Karen Mac Cormack & Steve McCaffery poetry reading – 7th June 2019

Poetry Reading

7 pm, Judith E. Wilson Studio,  Faculty of English,

9 West Road, Cambridge CB3 9DP

The Cambridge Theory, Criticism, and Culture Seminar presents a rare opportunity to hear from two leading contemporary avant-garde poets, Steve McCaffery and Karen Mac Cormack.

STEVE McCAFFERY has been twice nominated for Canada’s Governor General’s Award and is twice recipient of the American Gertrude Stein Prize for Innovative Writing. He is the author of over 40 books and chapbooks of poetry and criticism and his work has been translated into more than a dozen languages. An ample selection of his poetic explorations in numerous forms can be savoured in the two volumes of Seven Pages Missing (Coach House Press). As well as Panopticon, Tatterdemalion (Veer Books), Alice in Plunderland (Book Thug), Revanches (Xexoxial), and Parsival (Roof). His book-object-concept A Little Manual of Treason was commissioned for the 2011 Shajah Biennale in the United Arab Emirates.

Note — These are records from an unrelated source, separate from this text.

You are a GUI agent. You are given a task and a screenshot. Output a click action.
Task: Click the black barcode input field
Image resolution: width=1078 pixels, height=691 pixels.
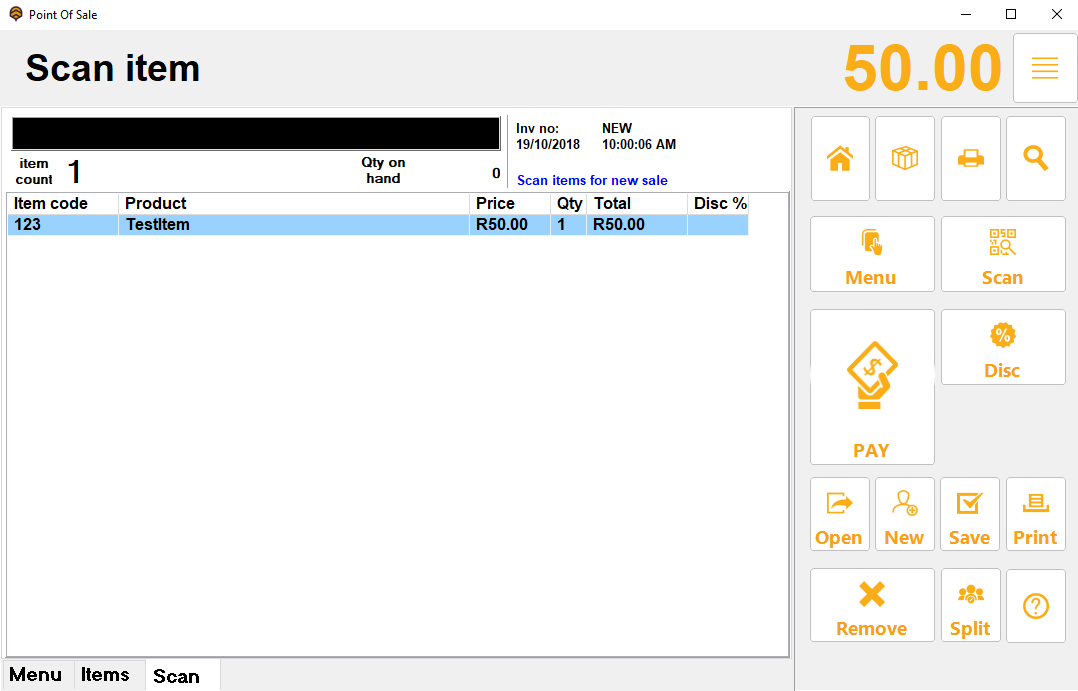pyautogui.click(x=255, y=134)
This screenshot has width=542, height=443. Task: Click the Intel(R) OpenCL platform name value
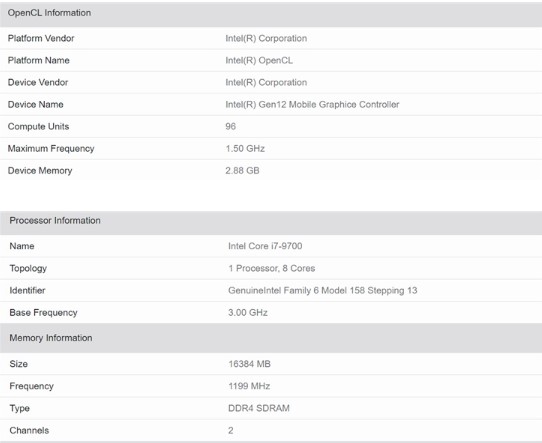[259, 60]
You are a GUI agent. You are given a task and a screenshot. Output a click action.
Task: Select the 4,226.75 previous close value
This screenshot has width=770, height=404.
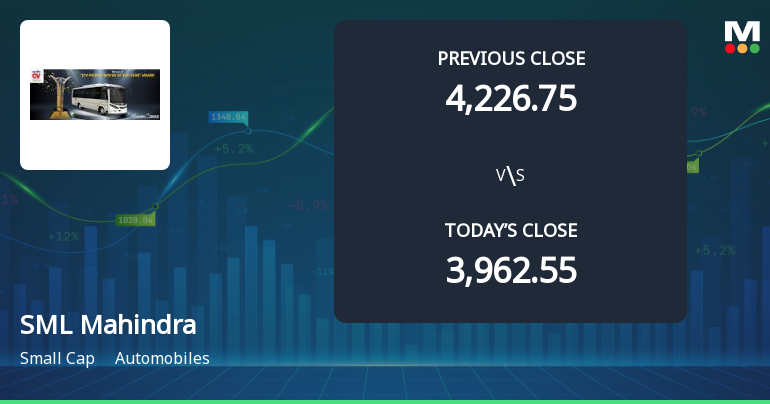click(511, 98)
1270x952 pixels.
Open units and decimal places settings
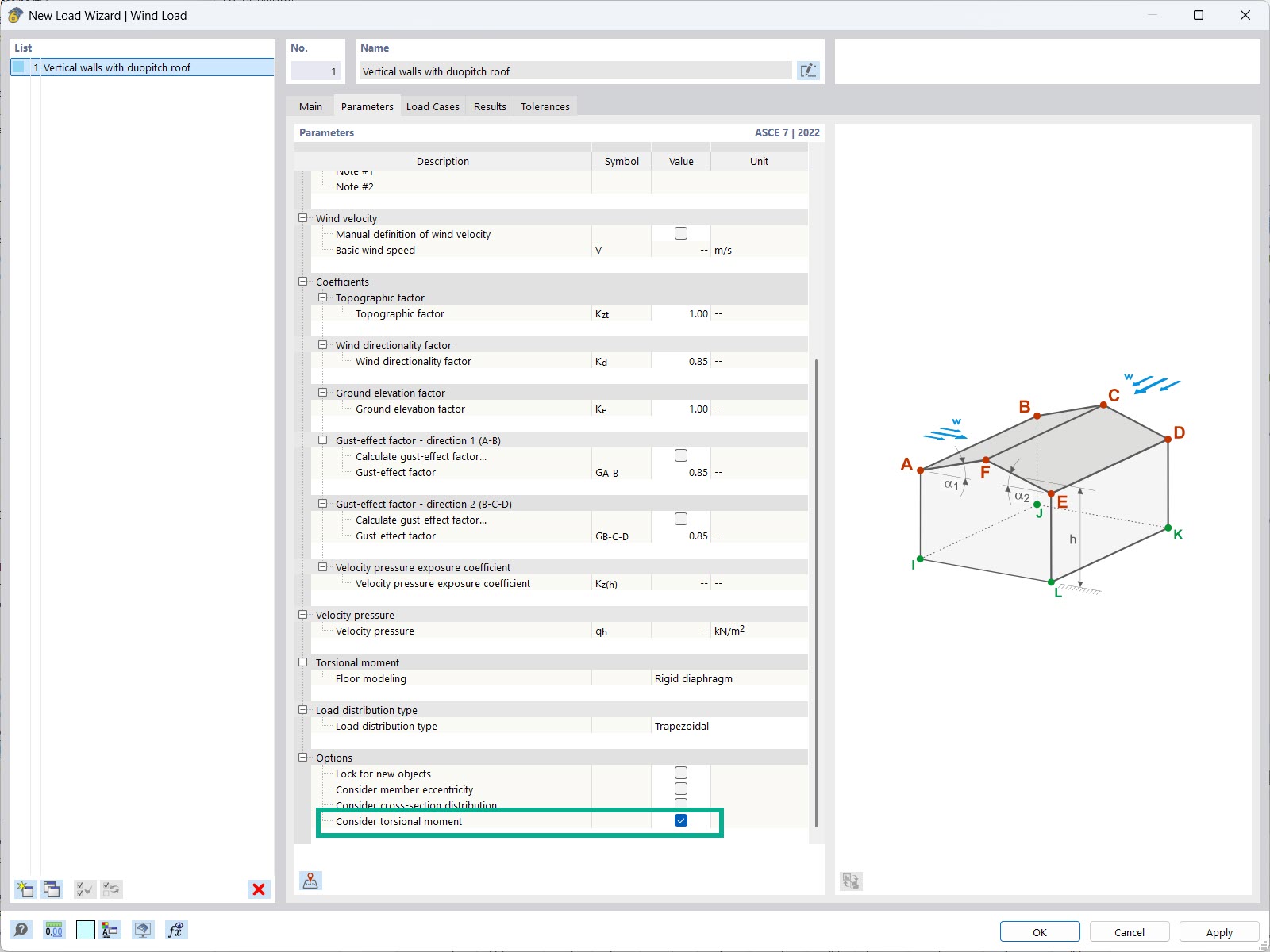pyautogui.click(x=53, y=930)
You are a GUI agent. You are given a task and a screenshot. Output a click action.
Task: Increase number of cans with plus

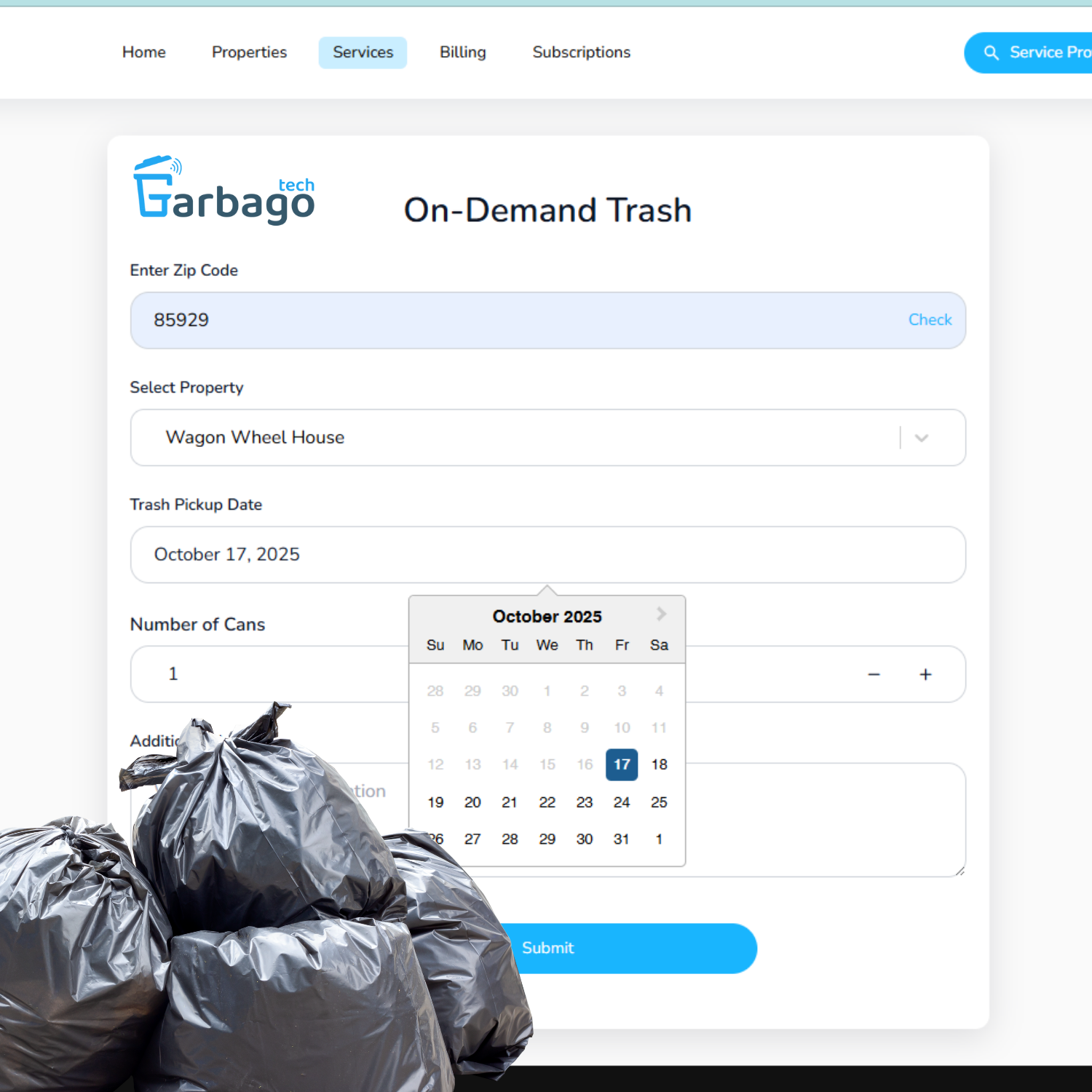(x=925, y=675)
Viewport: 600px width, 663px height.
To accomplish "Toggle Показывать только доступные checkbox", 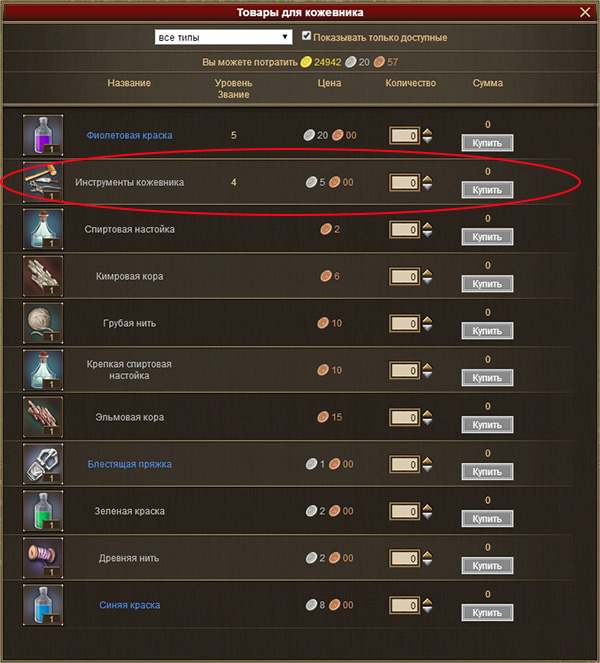I will 307,36.
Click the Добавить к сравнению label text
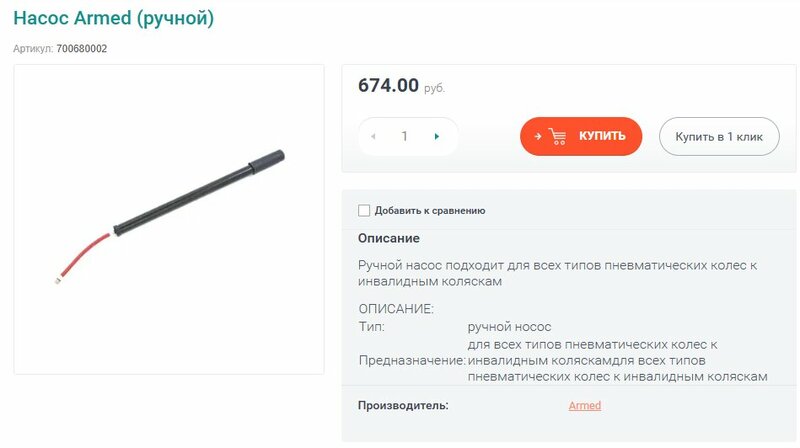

A founding member of the sound poetry ensemble Four Horsemen, TRG (Toronto Research Group) and the College of Canadian ”Pataphysics and long-time resident of Toronto he is now David Gray Professor of Poetry and Letters at the University at Buffalo. Born in the first month of 1947 in Jessop’s Hospital Sheffield, he is listed, along with John Ruskin, Margaret Drabble, Eric Clapton and Patrick MacNee, as one of the top 100 people who were born or lived in that revered city. Tonight Steve will sample from his latest chapbook Certain Words published by above/ground press.

Karen Mac Cormack is the author of more than a dozen books of poetry, most recently RECHELESSE PRATTICQUE (Chax Press, Tucson/Victoria, 2018). Other titles include AGAINST WHITE (Veer Books, London, 2013), TALE LIGHT: New & Selected Poems 1984–2009 (BookThug, Toronto, 2010) and Implexures (Chax Press, Tucson/West House Books, Sheffield, 2008). Her poems have appeared in a number of anthologies including Moving Borders, Out of Everywhere, Another Language, and Prismatic Publics, and her work has been translated into French, Portuguese, Swedish and Norwegian. An extended interview with her appears in Scott Thurston’s Talking Poetics (Shearsman, 2011). Of dual UK/Canadian citizenship she currently lives in the USA and teaches at the State University of New York at Buffalo.